Pour l’ancien locataire de l’Elysée, les initiatives de Macron sont « vouées (…) à l’échec ». Et d’ajouter qu’elles « risquent de nous détourner du Maroc ». « À ce jeu-là, nous risquons de tout perdre. Nous ne gagnerons pas la confiance de l’Algérie et perdrons celle du Maroc. C’est un pari dangereux, de surcroît condamné d’avance », tranche-t-il. Sur l’échiquier politique français et notamment au sein de la Droite, cette crainte est souvent entendue. Au sein des Républicains, l’écurie qu’il dirigeait, la députée Michelle Tabarot a répété les mêmes mots ce 27 août à l’occasion de la rentrée politique du parti Les Républicains, tout comme son président, Eric Ciotti qui a appelé également Macron à sortir de « la relation de soumission envers l’Algérie ». Ce dernier avait, récemment, en compagnie de Rachida Dati fait le voyage à Rabat pour déclarer que Paris devait impérativement reconnaitre la souveraineté du Royaume sur le territoire du Sahara Occidental et qu’en cas de victoire de son parti aux prochaines présidentielles, il ferait en sorte que cela se fasse.
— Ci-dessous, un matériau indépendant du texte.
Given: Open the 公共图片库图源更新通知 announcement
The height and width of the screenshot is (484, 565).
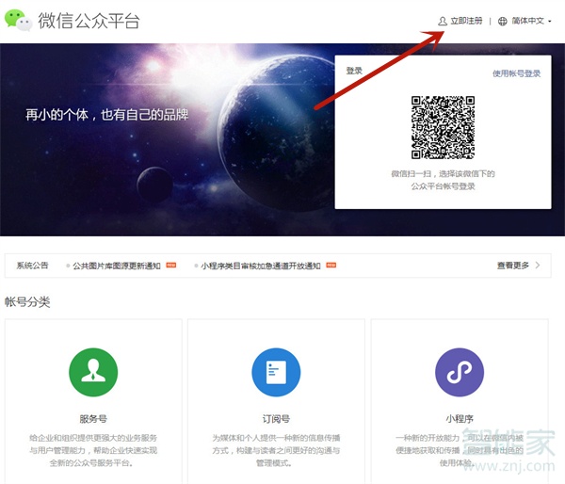Looking at the screenshot, I should 117,266.
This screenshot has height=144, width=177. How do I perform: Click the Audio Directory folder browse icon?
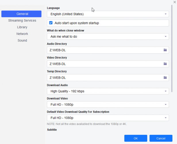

C’est aussi sur la lutte contre l’extrémisme, thème très cher de la droite française, que Nicolas Sarkozy a loué la trajectoire marocaine, arguant que le Roi Mohammed VI a devancé les tumultes des révolutions arabes par « sa volonté de démocratiser et de moderniser le Maroc ». « Il avait déjà présente à l’esprit la réforme de la Constitution qui permit que, de tous les pays arabes, le Maroc fut l’un des seuls à ne pas connaître de « printemps », a écrit Sarkozy, prétendant ainsi que le Souverain n’a pas été contraint de réformer son régime.


« Sa vision de la question des Frères musulmans (le Parti de la Justice et du Développement, ndlr) était audacieuse et prémonitoire », narre-t-il, témoignant sur ce que lui a déclaré le Roi : « S’ils gagnent les élections législatives, je nommerai l’un des leurs Premier ministre. Il vaut mieux qu’ils soient confrontés aux réalités du pouvoir plutôt que d’en faire des martyrs en les mettant en prison ».


« J’étais incrédule. C’est pourtant ce qu’il fit, et quelques années plus tard les Frères musulmans rassemblèrent moins de 10 % des suffrages des Marocains ! Le pari royal était gagné. Il fut le seul à agir ainsi. Les faits lui ont donné raison », en a conclu l’ex-président français.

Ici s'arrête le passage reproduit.